Of all the body organs, the skin is not only the biggest but also the most problematic organ of the cat’s body. Most medical conditions demonstrate symptoms that relate to skin and coat. In addition, external factors like physical trauma and parasites can also affect the skin in a significant manner. Like dog skin problems, cats can also suffer from skin disorders that are self limiting, and chronic conditions that require treatment over a protracted period of time.
Pruritus: The Itchy Cat
Itching brings forth an amazing array of changes in a cat’s skin. Constant itching can make it impossible for the veterinarian to ascertain whether the skin condition has caused the itching or whether the excessive itching has caused the skin lesions. Besides itching, pruritus causes symptoms like symmetrical feline hair loss , damage to skin due to intense scratching and Miliary dermatitis. Miliary dermatitis relates to appearance of multiple crusty lesions that are greasy and filled with cat dandruff. It can also lead to Eosinophilic granuloma complex, a condition where linear inflamed crusts are accompanied by oozing, red areas near the chin and the trunk.
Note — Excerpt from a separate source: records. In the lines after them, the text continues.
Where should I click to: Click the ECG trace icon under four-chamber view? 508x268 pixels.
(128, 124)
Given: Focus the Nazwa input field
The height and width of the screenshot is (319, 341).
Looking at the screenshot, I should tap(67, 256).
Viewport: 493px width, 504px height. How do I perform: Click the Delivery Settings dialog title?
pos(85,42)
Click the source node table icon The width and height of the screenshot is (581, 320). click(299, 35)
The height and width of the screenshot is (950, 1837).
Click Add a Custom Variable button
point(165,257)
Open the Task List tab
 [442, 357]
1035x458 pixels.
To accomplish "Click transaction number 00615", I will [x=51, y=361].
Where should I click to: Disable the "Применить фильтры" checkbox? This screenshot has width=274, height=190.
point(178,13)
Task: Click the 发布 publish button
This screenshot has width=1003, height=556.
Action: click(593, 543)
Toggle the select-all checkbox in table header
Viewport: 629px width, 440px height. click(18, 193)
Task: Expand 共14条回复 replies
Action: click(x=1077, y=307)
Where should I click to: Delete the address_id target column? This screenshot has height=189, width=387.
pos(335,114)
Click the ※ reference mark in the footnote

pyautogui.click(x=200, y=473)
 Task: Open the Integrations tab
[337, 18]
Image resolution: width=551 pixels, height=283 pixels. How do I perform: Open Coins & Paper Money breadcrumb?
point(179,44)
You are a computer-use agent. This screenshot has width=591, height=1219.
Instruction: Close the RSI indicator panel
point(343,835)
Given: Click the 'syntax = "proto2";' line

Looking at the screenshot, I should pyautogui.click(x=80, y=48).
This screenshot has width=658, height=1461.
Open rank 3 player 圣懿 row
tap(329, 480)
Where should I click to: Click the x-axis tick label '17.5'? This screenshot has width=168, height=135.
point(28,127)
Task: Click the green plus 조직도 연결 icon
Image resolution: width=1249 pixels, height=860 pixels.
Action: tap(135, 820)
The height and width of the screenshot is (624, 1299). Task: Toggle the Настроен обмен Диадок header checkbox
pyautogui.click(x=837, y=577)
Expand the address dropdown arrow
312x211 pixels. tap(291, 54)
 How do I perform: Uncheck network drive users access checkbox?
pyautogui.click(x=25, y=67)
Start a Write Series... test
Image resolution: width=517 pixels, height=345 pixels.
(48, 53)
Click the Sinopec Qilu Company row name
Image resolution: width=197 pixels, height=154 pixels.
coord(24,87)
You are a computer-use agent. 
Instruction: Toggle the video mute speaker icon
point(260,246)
Food allergy, bacterial infection, external parasitic ear or other mites, dust, pollen and insect bites are some of the major causes of pruritus.
While grooming, cats eat fleas that may have infested their coat. This makes it difficult for the owner to ascertain the presence of fleas. You can determine whether your cat has fleas by using a fine-toothed comb on the coat and examining the comb for trapped fleas. Black and comma-shaped flea excreta or flea-dirt can also prove the prevalence of fleas on a cat.
Fleas can be harmful for cats in various ways:
- They carry larva of intestinal parasites that can infect your pet.
- Allergies to flea bites can induce itching and scratching. This causes many skin problems later.
- Adult fleas feed on the blood of the host and can cause anemia in young cats.
Ringworm is caused by fungi that grow in dead tissue, hair or nails. It is a condition that causes skin lesions and circular areas of hair loss appear. Ringworm is infectious and occurs mostly due to contact with an infected individual.
Feline acne and stud tail
Cats use secretions of sebaceous glands located near the chin, nose and the base of the tail for territorial markings. Excessive use of the sebaceous glands makes cats susceptible to feline acne. Use of the glands at the base of the tail for territorial marking is commonly known as ‘stud tail’. Cats with feline acne or stud tail do not show any clinical signs except for black heads or some bacterial infection. Severe cases cause irritation and inflammation and the affected skin might become overly swollen.
Besides the conditions discussed above, cats develop skin problems due to overexposure to sun (especially among light colored cats), mite infestations and excessive licking of the inflamed site of the skin.